Stored data entries:

::::

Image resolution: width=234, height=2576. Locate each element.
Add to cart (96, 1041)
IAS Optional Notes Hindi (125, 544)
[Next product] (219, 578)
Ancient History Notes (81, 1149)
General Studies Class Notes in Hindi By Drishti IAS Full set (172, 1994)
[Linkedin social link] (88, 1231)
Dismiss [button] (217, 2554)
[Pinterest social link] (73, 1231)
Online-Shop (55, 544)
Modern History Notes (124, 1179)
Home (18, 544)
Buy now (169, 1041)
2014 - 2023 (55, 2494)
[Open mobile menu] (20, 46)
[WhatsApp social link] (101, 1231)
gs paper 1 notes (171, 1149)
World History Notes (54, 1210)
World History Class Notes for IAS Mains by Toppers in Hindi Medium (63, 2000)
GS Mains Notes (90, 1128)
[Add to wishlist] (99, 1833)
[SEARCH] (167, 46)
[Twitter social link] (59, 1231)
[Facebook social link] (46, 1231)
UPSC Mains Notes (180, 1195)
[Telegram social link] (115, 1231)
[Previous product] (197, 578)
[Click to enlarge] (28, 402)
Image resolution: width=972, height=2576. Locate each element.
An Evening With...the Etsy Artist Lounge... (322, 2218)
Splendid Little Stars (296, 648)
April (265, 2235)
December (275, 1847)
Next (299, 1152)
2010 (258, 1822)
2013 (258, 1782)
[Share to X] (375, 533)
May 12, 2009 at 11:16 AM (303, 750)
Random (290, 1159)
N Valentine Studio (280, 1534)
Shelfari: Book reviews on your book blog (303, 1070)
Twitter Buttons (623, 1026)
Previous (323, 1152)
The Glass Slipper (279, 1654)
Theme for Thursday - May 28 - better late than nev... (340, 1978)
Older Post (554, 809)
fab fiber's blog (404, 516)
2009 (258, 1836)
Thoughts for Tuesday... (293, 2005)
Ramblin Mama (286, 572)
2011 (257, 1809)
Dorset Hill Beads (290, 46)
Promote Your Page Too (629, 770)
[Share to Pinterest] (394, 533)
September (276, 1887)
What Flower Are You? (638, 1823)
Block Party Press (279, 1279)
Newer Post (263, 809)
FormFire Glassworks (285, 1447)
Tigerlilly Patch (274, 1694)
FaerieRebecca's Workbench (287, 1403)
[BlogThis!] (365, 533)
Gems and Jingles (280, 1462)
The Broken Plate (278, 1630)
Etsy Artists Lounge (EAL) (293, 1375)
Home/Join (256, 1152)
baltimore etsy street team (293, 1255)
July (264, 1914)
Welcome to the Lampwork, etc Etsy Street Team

::::

* [Work to complete] Beginning with the line above that contains "Add to cart (96, 1041)", copy each line exactly up to and including the line that contains "April (265, 2235)", and go no further.

* [Reply to the task]
Add to cart (96, 1041)
IAS Optional Notes Hindi (125, 544)
[Next product] (219, 578)
Ancient History Notes (81, 1149)
General Studies Class Notes in Hindi By Drishti IAS Full set (172, 1994)
[Linkedin social link] (88, 1231)
Dismiss [button] (217, 2554)
[Pinterest social link] (73, 1231)
Online-Shop (55, 544)
Modern History Notes (124, 1179)
Home (18, 544)
Buy now (169, 1041)
2014 - 2023 (55, 2494)
[Open mobile menu] (20, 46)
[WhatsApp social link] (101, 1231)
gs paper 1 notes (171, 1149)
World History Notes (54, 1210)
World History Class Notes for IAS Mains by Toppers in Hindi Medium (63, 2000)
GS Mains Notes (90, 1128)
[Add to wishlist] (99, 1833)
[SEARCH] (167, 46)
[Twitter social link] (59, 1231)
[Facebook social link] (46, 1231)
UPSC Mains Notes (180, 1195)
[Telegram social link] (115, 1231)
[Previous product] (197, 578)
[Click to enlarge] (28, 402)
Image resolution: width=972, height=2576. Locate each element.
An Evening With...the Etsy Artist Lounge... (322, 2218)
Splendid Little Stars (296, 648)
April (265, 2235)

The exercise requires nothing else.